WORK INSTRUCTIONS: Render the part of the listing that opens with the line containing "You are a computer-use" and closes with the line containing "pos(233,336)", both included, as a JSON list of strings with one string per line. Skip blank lines and leave the pictures out.

EXTRACTED DATA:
####

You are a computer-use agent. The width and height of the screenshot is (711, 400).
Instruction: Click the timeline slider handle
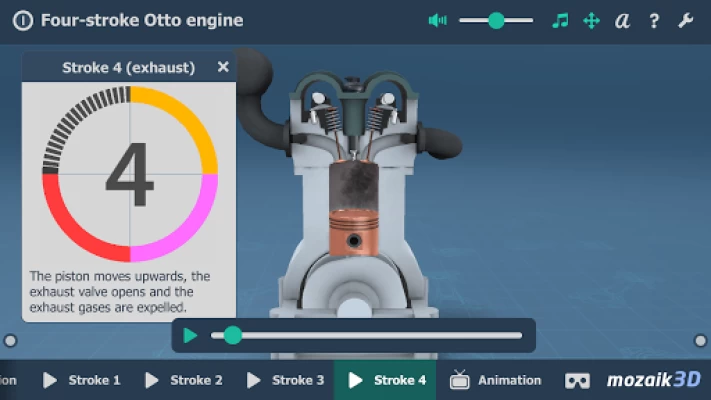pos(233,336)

####

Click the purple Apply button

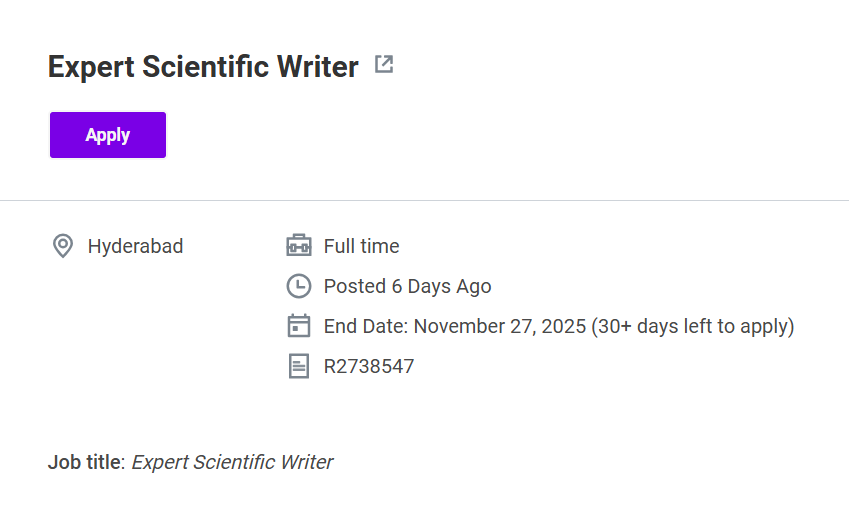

####

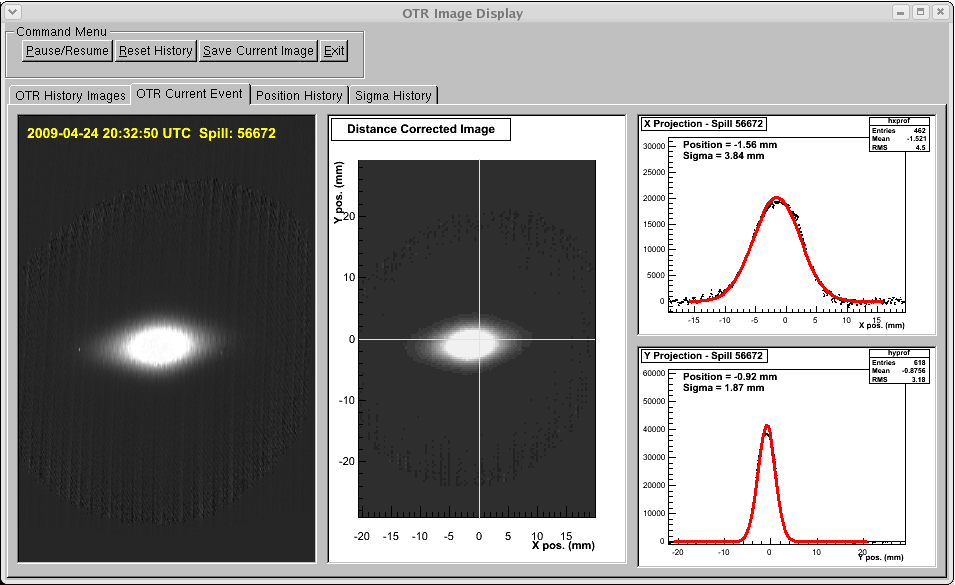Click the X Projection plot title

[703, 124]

####

COMPLETED TASK:
[
  "You are a computer-use agent. The width and height of the screenshot is (711, 400).",
  "Instruction: Click the timeline slider handle",
  "pos(233,336)"
]